В 1947 году Сергей Эйзенштейн заговорил о смене кино телевидением, которое осуществило максимальное на то время сжатие пространства и времени[103], «тут» и «теперь», «крупным планом», породив публицистическое мгновение конечности – застывшего и одновременного движущегося в темпоральности локуса реальности, ориентированной на субъекта. Медиа начали стремительно индивидуализироваться. Изменяется структура хронотопического общения. Максимального масштаба компрессия достигает в эру информационных технологий, когда начинается полное овременение пространства и устанавливается киберконтроль. Миг конечности лишается своего онтологического начала: он перестает быть поэзией, катарсисом, Dasein, которые обеспечивало фильмическое состояние субъекта перед большим экраном в кинотеатре как перед зеркалом. Отныне субъект замкнут в капсулу индивидуального бытия за компьютером: его пространство превратилось в точку, нанизанную на время и движущуюся вместе с ним. Движение времени, информации и капитала представляет собой амбивалентную смесь – это и динамика, и устойчивость (конечность) – мифологический миг застывшего «вечного настоящего».
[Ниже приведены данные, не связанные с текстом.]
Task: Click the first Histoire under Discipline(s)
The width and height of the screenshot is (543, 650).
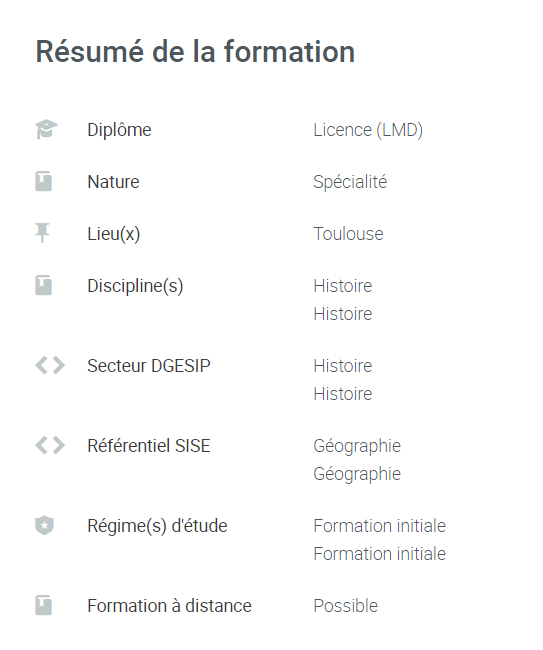Action: click(343, 286)
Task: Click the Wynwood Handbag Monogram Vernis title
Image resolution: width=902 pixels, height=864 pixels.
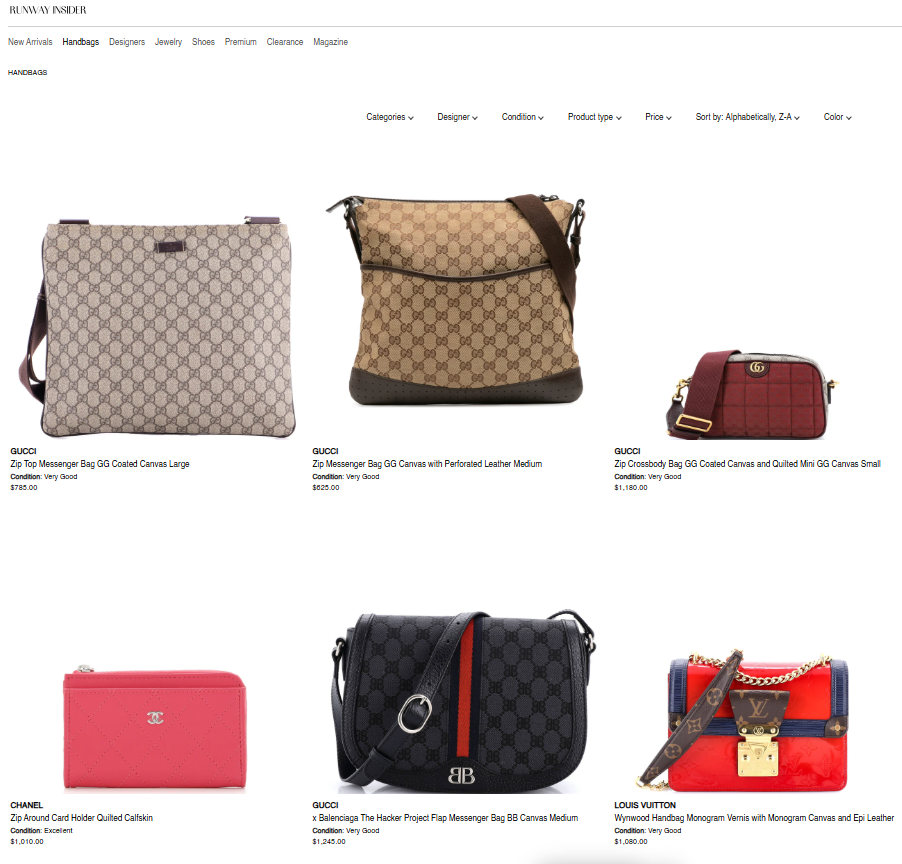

В свете «застывшего настоящего» интересны опережающие информационную эпоху размышления Андрея Тарковского о «запечатленном» моменте времени в кинематографе, создавшем новый эстетический принцип, позволяющий фиксировать матрицу настоящего и сохранять ее на кинопленке[104]. Люмьеровский поезд, надвигающийся на зрителя с огромной скоростью, – это и есть «вечное настоящее» застывшего мига темпоральности, подобное изображение и составляло суть революционного духа кино. Время как предпосылка духовного становления личности – это парадигма, связанная с синтагмой памяти. Время и память – динамика и статика – две оси бытия субъекта: вертикальная и горизонтальная. Прошлое повторяется в настоящем и рождает будущее, оно – постоянно присутствует в качестве трансцендентного метафизического источника имманентного диалектического движения.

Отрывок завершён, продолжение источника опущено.